Raramente se conhece como calçados e cactos influenciam o governo de um país, mas “The Twentieth Century mostra exatamente isso. O filme de estreia de Matthew Rankin, parte da ousada seleção do último Festival de Berlim, é um sonho delirante, altamente idiossincrático, com a quantidade certa de kitsch para torná-lo um sucesso entre o público do circuito alternativo. 

The Twentieth Century acompanha Mackenzie King (Dan Beirne) em sua busca por se tornar Primeiro-Ministro do Canadá, tentando desesperadamente provar a si mesmo, para seus pares e para uma mãe formidavelmente arquetípica (Louis Negin). No entanto, essa jornada pessoal é mostrada de uma maneira tão estilizada e exagerada que pode muito bem ser um universo alternativo. 

Aqui, a cidade de Toronto é apresentada em uma arquitetura colorida e austera, enquanto Winnipeg surge como uma fossa da depravação e Quebec parece uma comuna utópica. A brilhante direção de arte de Dany Boivin canaliza o expressionismo alemão e o agitprop soviético para criar um Canadá imaginário – um país que simplesmente não podia existir, mas parece tangível. A mise-en-scène, combinada com a edição de Rankin, cria o efeito de completa sobrecarga sensorial. 

JOGO DE PERFORMANCE  

Livre das restrições da realidade, o roteiro, também tratado por Rankin, aborda muitos temas. Algumas delas serão mais difíceis se o espectador não tiver algum histórico da história política canadense: o relacionamento do país com a Inglaterra, seu papel na Segunda Guerra dos Bôeres, o movimento de independência de Quebec e o caráter indescritível do próprio rei desempenham papéis consideráveis na trama. 

Mais evidente, porém, é a intenção do cineasta de pintar essa fantasia do Canadá em tons decididamente estranhos. O elenco está cheio de mudanças interessantes de gênero, adicionando a natureza surreal de “The Twentieth Century. Os jogos nos quais os participantes do primeiro-ministro participam são hilários, em parte porque reforçam a noção de masculinidade – e também de política – como performance. 
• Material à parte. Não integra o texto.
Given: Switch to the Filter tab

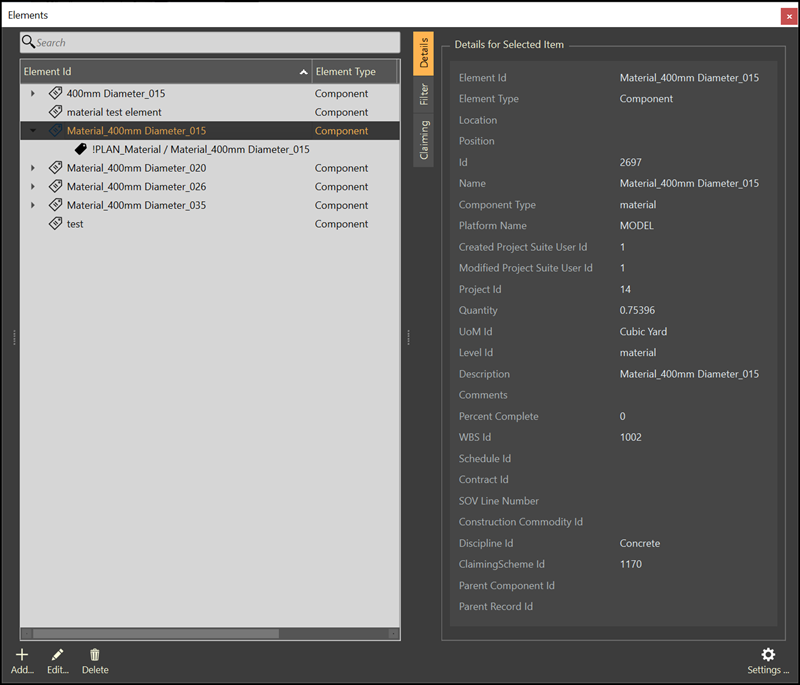Looking at the screenshot, I should [424, 94].
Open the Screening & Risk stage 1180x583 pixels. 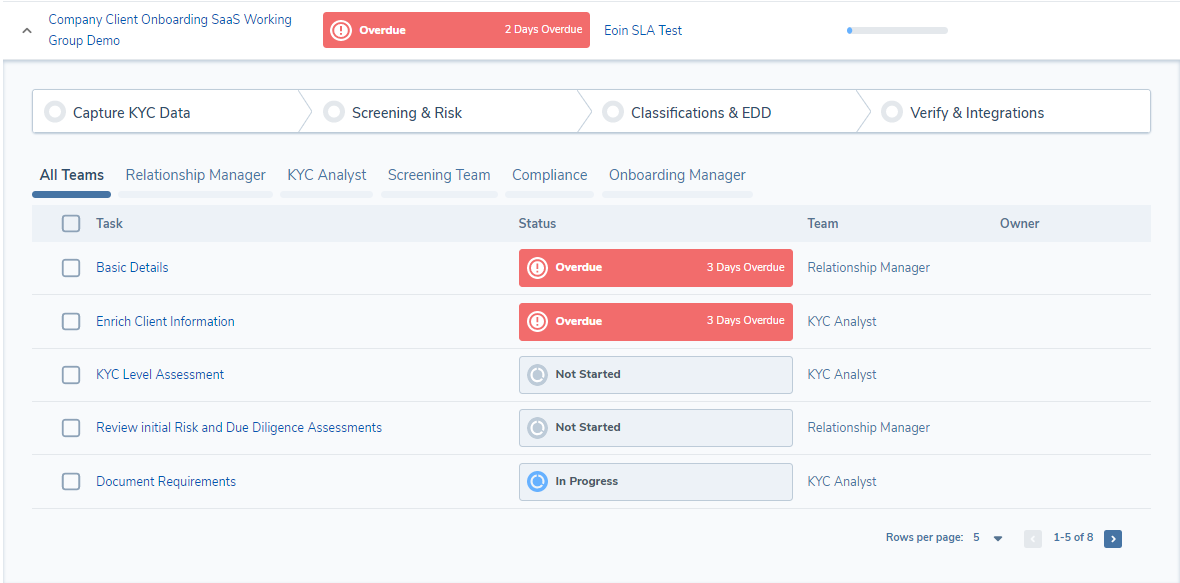pyautogui.click(x=406, y=113)

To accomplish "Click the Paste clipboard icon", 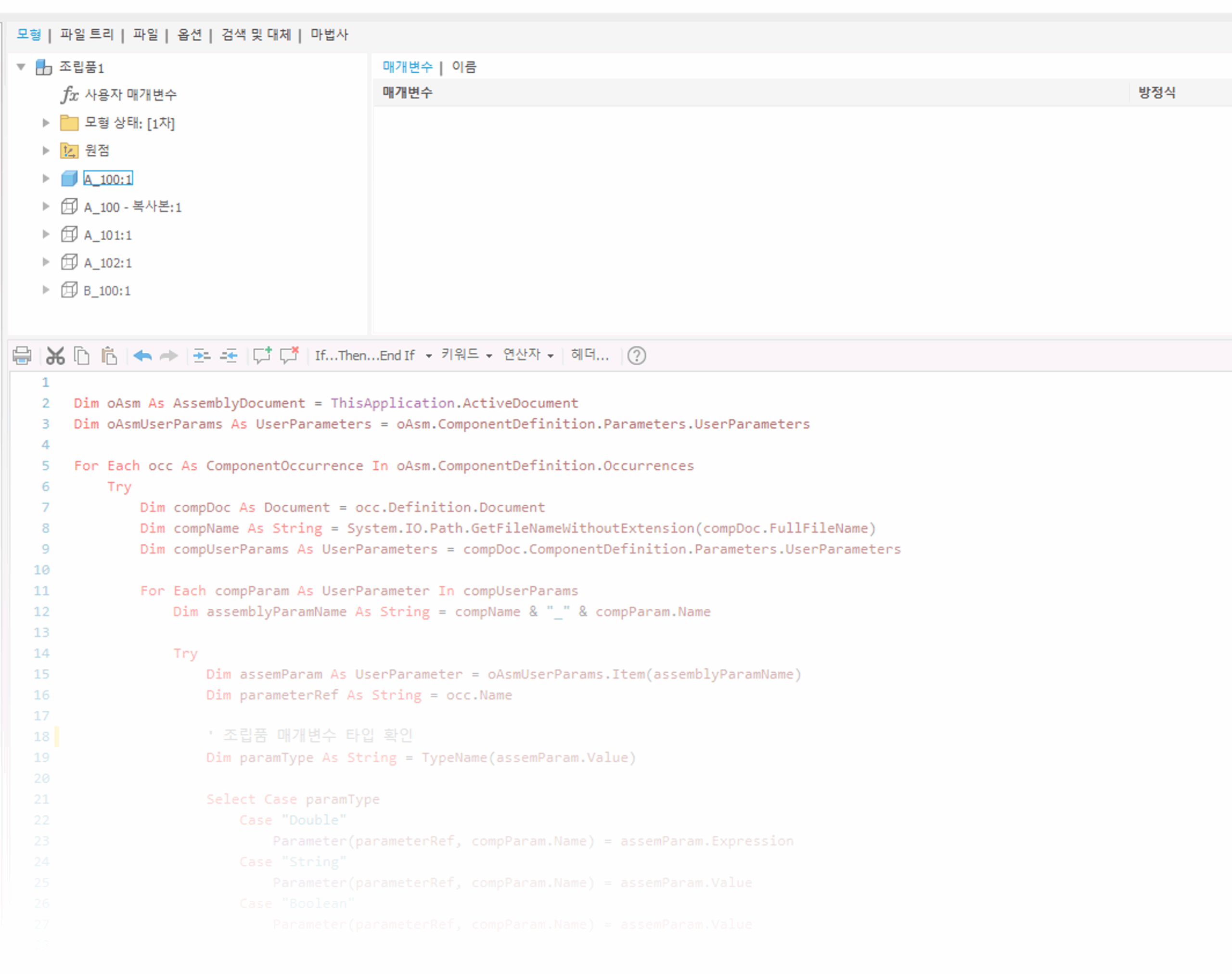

Para King e seu desejo de ascender ao escalão político superior de seu país, isso também significa que ele tem que parecer o mais importante: ser duro, conseguir uma esposa-troféu e controlar seus impulsos sexuais por sapatos. O filme revela uma sexualidade incomum, com a maioria dos personagens se entregando a algum tipo de torção. 

Ironicamente, não importa o quão loucamente alegórico seja “The Twentieth Century, ecos da realidade sempre se insinuam na narrativa: as conspirações da aristocracia, a maneira como os políticos são preparados para aparições públicas, as lutas ideológicas divisórias. Nesses momentos, o banquete visual do filme de Rankin se transforma em uma tela hiper-real – apesar de cactos e calçados.